§ Stored items

________________________________________

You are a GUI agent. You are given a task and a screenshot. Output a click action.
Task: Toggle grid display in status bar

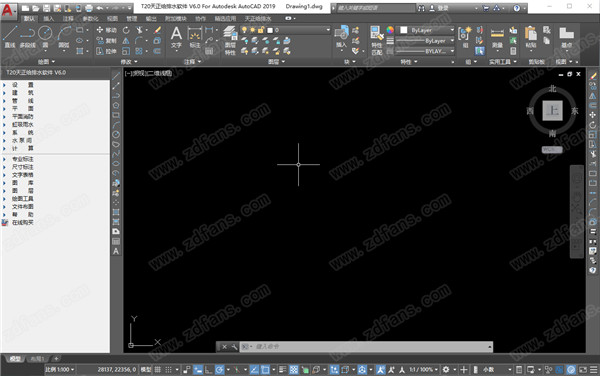[x=157, y=369]
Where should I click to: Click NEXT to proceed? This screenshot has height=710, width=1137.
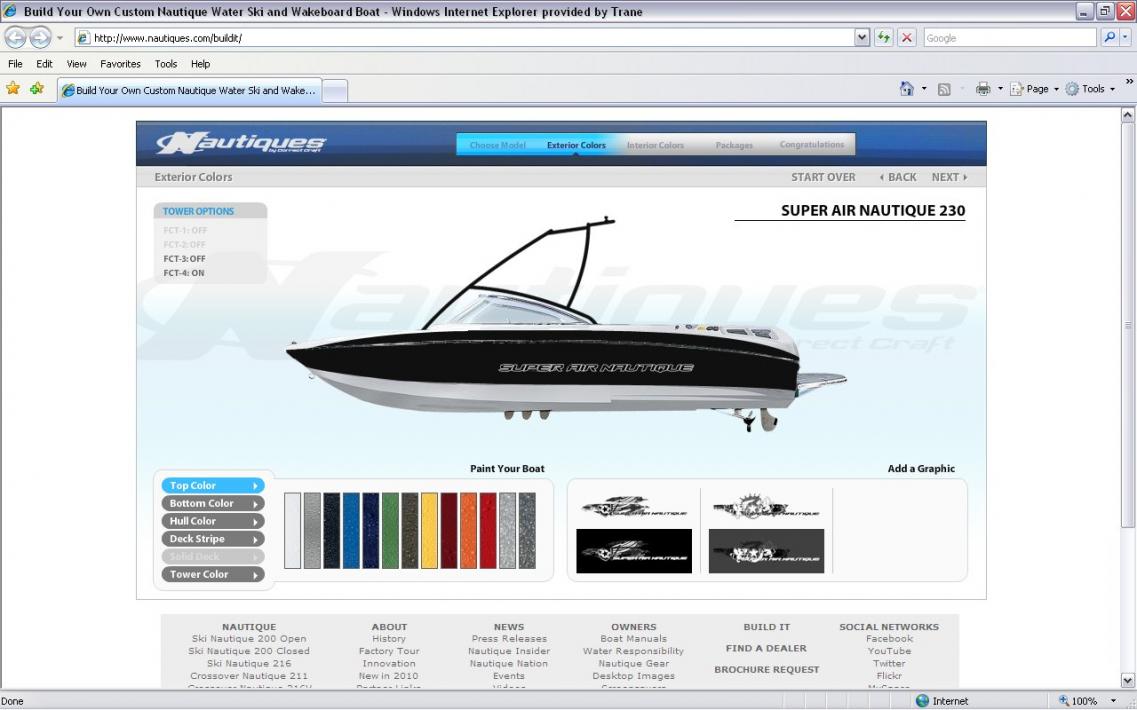(948, 177)
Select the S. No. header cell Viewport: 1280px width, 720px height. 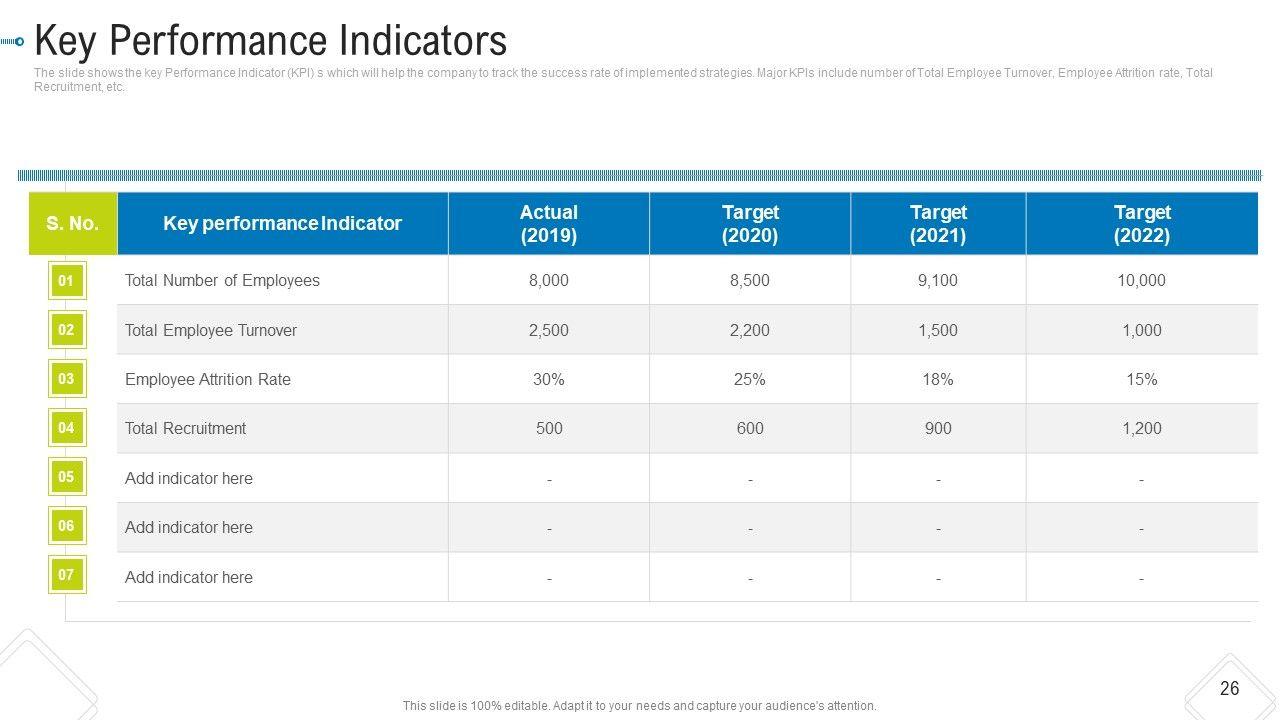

________________________________________

§ WORK REQUEST
Pictures are to be left out; all other data must be returned exactly.

§ ANSWER
You are a GUI agent. You are given a task and a screenshot. Output a click action.
Task: Toggle grid display in status bar

[x=157, y=369]
Where should I click to: Click NEXT to proceed? This screenshot has height=710, width=1137.
(948, 177)
Select the S. No. header cell Viewport: 1280px width, 720px height. 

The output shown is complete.